**EXCERPT**
• • • • • • •
1 part lime juice 2 parts grenadine, or simple syrup (page 24) or a combination 3 parts rum; either white, golden, or dark or a mixture 4 parts fruit juices (pineapple, orange, passion fruit, guava, mango) Freshly grated nutmeg, for garnish Lime slices, for garnish
Mix the lime juice, syrup, rum, and fruit juices in a large bowl. Sprinkle with nutmeg and lime. To serve, ladle the punch into ice-filled glasses.
Recommended Listening "Dance Bonne Pa Dance," by Kanda Bongo Man, from Hurricane Zouk
This classic Cuban drink (pronounced mo-HEE-to) is all about the fragrant mint mingling with the rum, lime, and sugar.
1/2 to 1 teaspoon powdered (or regular) sugar 1/2 lime, freshly squeezed 4 peppermint leaves plus 1 sprig, for garnish 2 ounces white rum 1 ounce club soda (optional)
Put the sugar in a highball glass and squeeze in the lime juice; stir to dissolve. Add the mint leaves and crush against the side of the glass until the aromatic oils are released. Add the lime rind. Fill the glass with crushed ice, add the rum. Top with club soda. Garnish with the mint sprig.
• • • • • • •
**THE REQUEST**
Rewrite the paragraph of the drink recipes that begins "Put the sugar in a highball glass" as a numbered list of steps. The records are separate material and have no connection to the drink recipes.

**MATERIAL PROVIDED**
• • • • • • •
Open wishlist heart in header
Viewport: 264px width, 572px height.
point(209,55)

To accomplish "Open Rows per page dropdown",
• • • • • • •
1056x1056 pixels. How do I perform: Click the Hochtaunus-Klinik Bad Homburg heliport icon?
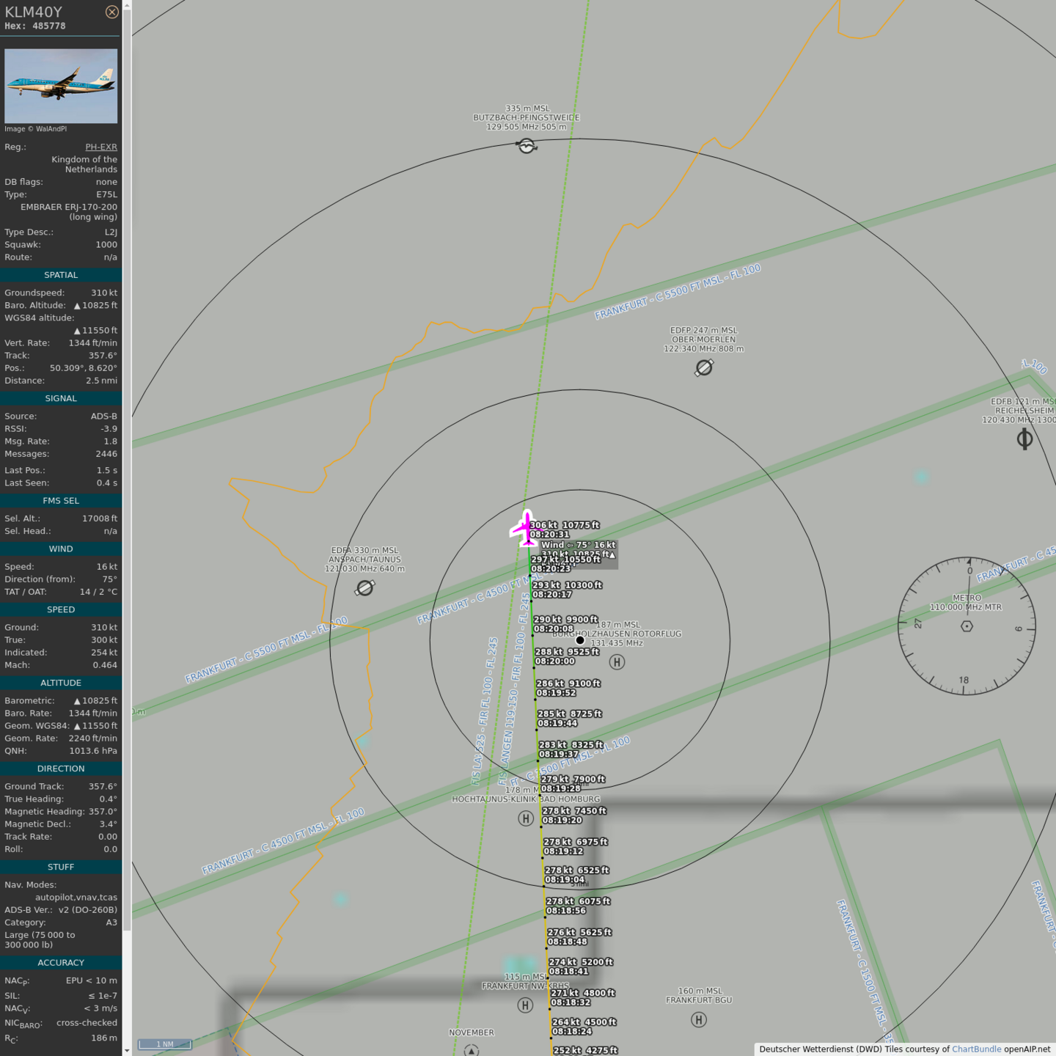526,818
• • • • • • •
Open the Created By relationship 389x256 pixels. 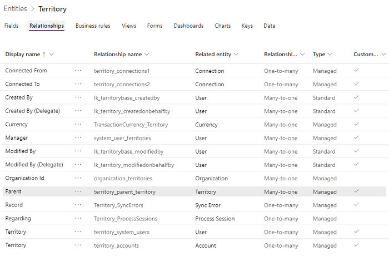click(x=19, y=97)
• • • • • • •
**SOLUTION FOR THIS TASK**
1. Put the sugar in a highball glass, squeeze in the lime juice, and stir to dissolve.
2. Add the mint leaves and crush them against the side of the glass until the aromatic oils are released.
3. Add the lime rind.
4. Fill the glass with crushed ice and add the rum.
5. Top with club soda.
6. Garnish with the mint sprig.